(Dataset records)
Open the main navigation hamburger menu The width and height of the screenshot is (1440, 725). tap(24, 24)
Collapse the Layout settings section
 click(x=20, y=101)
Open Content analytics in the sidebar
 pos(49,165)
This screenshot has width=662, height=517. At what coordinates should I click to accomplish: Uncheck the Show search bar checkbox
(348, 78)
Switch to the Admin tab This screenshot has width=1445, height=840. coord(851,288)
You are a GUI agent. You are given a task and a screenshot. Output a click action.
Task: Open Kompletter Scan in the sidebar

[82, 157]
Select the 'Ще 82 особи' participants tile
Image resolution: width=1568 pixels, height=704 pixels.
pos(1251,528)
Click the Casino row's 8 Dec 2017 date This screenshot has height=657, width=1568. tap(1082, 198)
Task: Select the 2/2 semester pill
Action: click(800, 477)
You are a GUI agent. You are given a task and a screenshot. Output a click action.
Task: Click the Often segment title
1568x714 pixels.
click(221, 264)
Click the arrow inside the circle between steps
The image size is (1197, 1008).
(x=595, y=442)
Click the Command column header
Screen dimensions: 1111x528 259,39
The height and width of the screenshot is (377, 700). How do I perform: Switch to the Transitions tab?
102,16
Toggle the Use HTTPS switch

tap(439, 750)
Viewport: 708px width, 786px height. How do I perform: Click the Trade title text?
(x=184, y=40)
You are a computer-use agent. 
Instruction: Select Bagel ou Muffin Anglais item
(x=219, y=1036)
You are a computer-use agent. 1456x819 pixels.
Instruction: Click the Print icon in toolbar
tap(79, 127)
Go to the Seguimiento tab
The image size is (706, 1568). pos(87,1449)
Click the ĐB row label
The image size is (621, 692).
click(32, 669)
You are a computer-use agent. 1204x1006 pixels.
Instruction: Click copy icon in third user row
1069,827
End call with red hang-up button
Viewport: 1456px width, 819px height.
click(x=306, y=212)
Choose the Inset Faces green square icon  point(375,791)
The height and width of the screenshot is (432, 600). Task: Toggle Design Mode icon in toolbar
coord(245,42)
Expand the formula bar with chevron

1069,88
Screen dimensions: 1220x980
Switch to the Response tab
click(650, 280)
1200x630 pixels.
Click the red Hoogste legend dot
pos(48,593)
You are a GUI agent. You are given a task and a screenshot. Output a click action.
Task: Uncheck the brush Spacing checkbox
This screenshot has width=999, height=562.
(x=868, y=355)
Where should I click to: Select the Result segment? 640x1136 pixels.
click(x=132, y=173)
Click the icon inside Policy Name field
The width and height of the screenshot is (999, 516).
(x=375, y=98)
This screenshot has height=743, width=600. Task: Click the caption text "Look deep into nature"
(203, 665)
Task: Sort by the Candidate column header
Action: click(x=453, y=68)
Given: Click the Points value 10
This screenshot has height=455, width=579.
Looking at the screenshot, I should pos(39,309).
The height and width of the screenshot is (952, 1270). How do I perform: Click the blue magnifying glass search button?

◆ THE EXERCISE: Repeat every line of the listing above word for word, without changing anything.

◆ RESULT OF THIS EXERCISE:
Open the main navigation hamburger menu The width and height of the screenshot is (1440, 725). tap(24, 24)
Collapse the Layout settings section
 click(x=20, y=101)
Open Content analytics in the sidebar
 pos(49,165)
This screenshot has width=662, height=517. At what coordinates should I click to accomplish: Uncheck the Show search bar checkbox
(348, 78)
Switch to the Admin tab This screenshot has width=1445, height=840. coord(851,288)
You are a GUI agent. You are given a task and a screenshot. Output a click action.
Task: Open Kompletter Scan in the sidebar

[82, 157]
Select the 'Ще 82 особи' participants tile
Image resolution: width=1568 pixels, height=704 pixels.
pos(1251,528)
Click the Casino row's 8 Dec 2017 date This screenshot has height=657, width=1568. tap(1082, 198)
Task: Select the 2/2 semester pill
Action: click(800, 477)
You are a GUI agent. You are given a task and a screenshot. Output a click action.
Task: Click the Often segment title
1568x714 pixels.
click(221, 264)
Click the arrow inside the circle between steps
The image size is (1197, 1008).
(x=595, y=442)
Click the Command column header
Screen dimensions: 1111x528 259,39
The height and width of the screenshot is (377, 700). How do I perform: Switch to the Transitions tab?
102,16
Toggle the Use HTTPS switch

tap(439, 750)
Viewport: 708px width, 786px height. How do I perform: Click the Trade title text?
(x=184, y=40)
You are a computer-use agent. 
Instruction: Select Bagel ou Muffin Anglais item
(x=219, y=1036)
You are a computer-use agent. 1456x819 pixels.
Instruction: Click the Print icon in toolbar
tap(79, 127)
Go to the Seguimiento tab
The image size is (706, 1568). pos(87,1449)
Click the ĐB row label
The image size is (621, 692).
click(32, 669)
You are a computer-use agent. 1204x1006 pixels.
Instruction: Click copy icon in third user row
1069,827
End call with red hang-up button
Viewport: 1456px width, 819px height.
click(x=306, y=212)
Choose the Inset Faces green square icon  point(375,791)
The height and width of the screenshot is (432, 600). Task: Toggle Design Mode icon in toolbar
coord(245,42)
Expand the formula bar with chevron

1069,88
Screen dimensions: 1220x980
Switch to the Response tab
click(650, 280)
1200x630 pixels.
Click the red Hoogste legend dot
pos(48,593)
You are a GUI agent. You are given a task and a screenshot. Output a click action.
Task: Uncheck the brush Spacing checkbox
This screenshot has width=999, height=562.
(x=868, y=355)
Where should I click to: Select the Result segment? 640x1136 pixels.
click(x=132, y=173)
Click the icon inside Policy Name field
The width and height of the screenshot is (999, 516).
(x=375, y=98)
This screenshot has height=743, width=600. Task: Click the caption text "Look deep into nature"
(203, 665)
Task: Sort by the Candidate column header
Action: click(x=453, y=68)
Given: Click the Points value 10
This screenshot has height=455, width=579.
Looking at the screenshot, I should pos(39,309).
The height and width of the screenshot is (952, 1270). How do I perform: Click the blue magnifying glass search button?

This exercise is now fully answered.